WASHINGTON – You probably missed it amid the tempest over President Trump's meeting with Russian strongman Vladimir Putin, but "the swamp" Trump railed against in his campaign grew darker this week at the direction of his administration.
The U.S. Treasury Department Monday ruled that donors to many nonprofit organizations will no longer have to be publicly identified. This will keep the public from knowing who's really behind some of the ads that flood the airwaves and annoy the daylights out of us all in every autumn of every even-numbered year.
And to hear Robert Galbraith tell it, this is a very bad thing.
"This is FAR MORE important and damaging to democracy than Trump's press conference with Putin," Galbraith, senior research analyst at Buffalo's Public Accountability Initiative, said on Facebook.
Understanding exactly what the Treasury Department decided this week unfortunately requires a deep dive into IRS code, which is every bit as exciting as you would expect it to be.
The ruling affects two kinds of nonprofit groups that often get involved in politics: 501(c)4 groups, which are "social welfare organizations," and 501(c)6 groups, which consist of business leagues such as chambers of commerce, boards of trade and the like.
For years, these groups had to report their donors and donation amounts to the IRS. But now these groups will not have to do that – and that will have huge political ramifications.
That's because both 501(c)4's and 501(c)6's get involved in politics. You may or may not agree, but the National Rifle Association qualifies as a 501(c)4 social welfare organization, as does Planned Parenthood. And of course, business groups ranging from the U.S. Chamber of Commerce to the National Association of Realtors have a lot at stake in the political realm.
Such organizations previously had to report donations of more than $5,000 to the IRS. And although the IRS redacted the names of the donors before releasing that information publicly, reporters were able to look at it and figure out if just a handful of millionaires happened to be behind one group or another. And with a little legwork, they could even scope out who was really donating the big money behind the messages that were beamed into our living rooms around election time.
But that was then.
"Now, these groups won't even have to disclose their donors and donation amounts to the IRS, making the world of dark money a whole lot darker," Galbraith said.
That's a continuing trend. "Dark money" is just what it sounds like – money that's spent spreading political messages without the public ever knowing all the details of who's doing it.
Worse yet, while federal law bars foreign interests from spending on U.S. political campaigns, the Treasury Department ruling makes it easier for them to break the law and do so, warned Sen. Ron Wyden, an Oregon Democrat.
🚨 Trump’s @USTreasury has made it EASIER for anonymous foreign donors to funnel dark money into nonprofits THE SAME DAY a Russian national linked to the @NRA was arrested for trying to influence our elections.
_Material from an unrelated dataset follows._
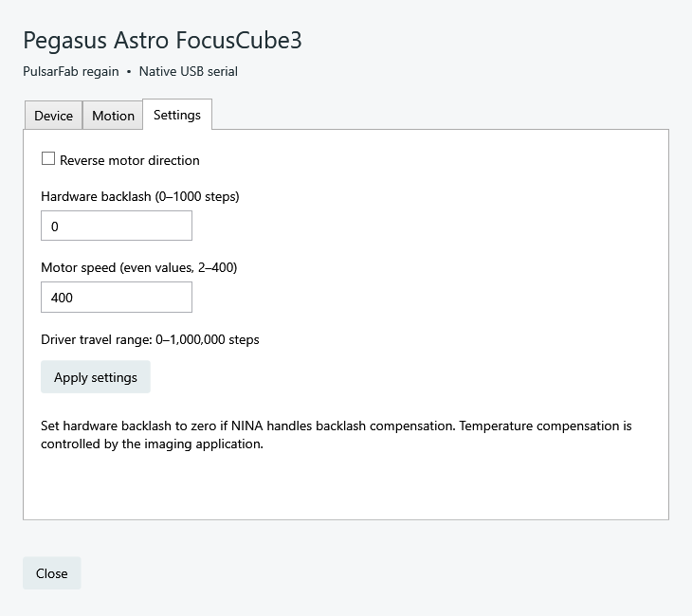
Task: Open the Motion tab
Action: pyautogui.click(x=113, y=116)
— Ron Wyden (@RonWyden) July 17, 2018
Dark money has been flooding into politics for years, in part because of the 2010 Supreme Court decision called "Citizens United," which said the First Amendment right to free speech means government can't limit how much corporations can spend to spread political messages.
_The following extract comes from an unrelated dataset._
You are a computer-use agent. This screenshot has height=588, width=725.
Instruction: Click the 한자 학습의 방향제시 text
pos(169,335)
To Treasury Secretary Steven T. Mnuchin, though, free speech isn't even the issue that prompted his department to make the change.
“Americans shouldn’t be required to send the IRS information that it doesn’t need to effectively enforce our tax laws, and the IRS simply does not need tax returns with donor names and addresses to do its job in this area,” Mnuchin said.
Mnuchin said his department's move won't limit transparency, but good-government types said it obviously would.
Americans for Prosperity – one of the groups funded by billionaire conservatives Charles and David Koch – pushed for the change at the IRS, noted Jane Mayer, the New Yorker staff writer whose book "Dark Money" chronicles how the Kochs and others bought friends and influenced people in the political world.
Mayer took to Twitter to note that while the Kochs contribute to media organizations such as the Poynter Institute, the Knight Foundation and the Newseum, they're no friends of the free press.
"The Kochs just made it harder than ever for the press to follow the money," Mayer tweeted along with the news of the Treasury Department policy change. "Are they really 1st Amendment Champs? Who are you in business with?"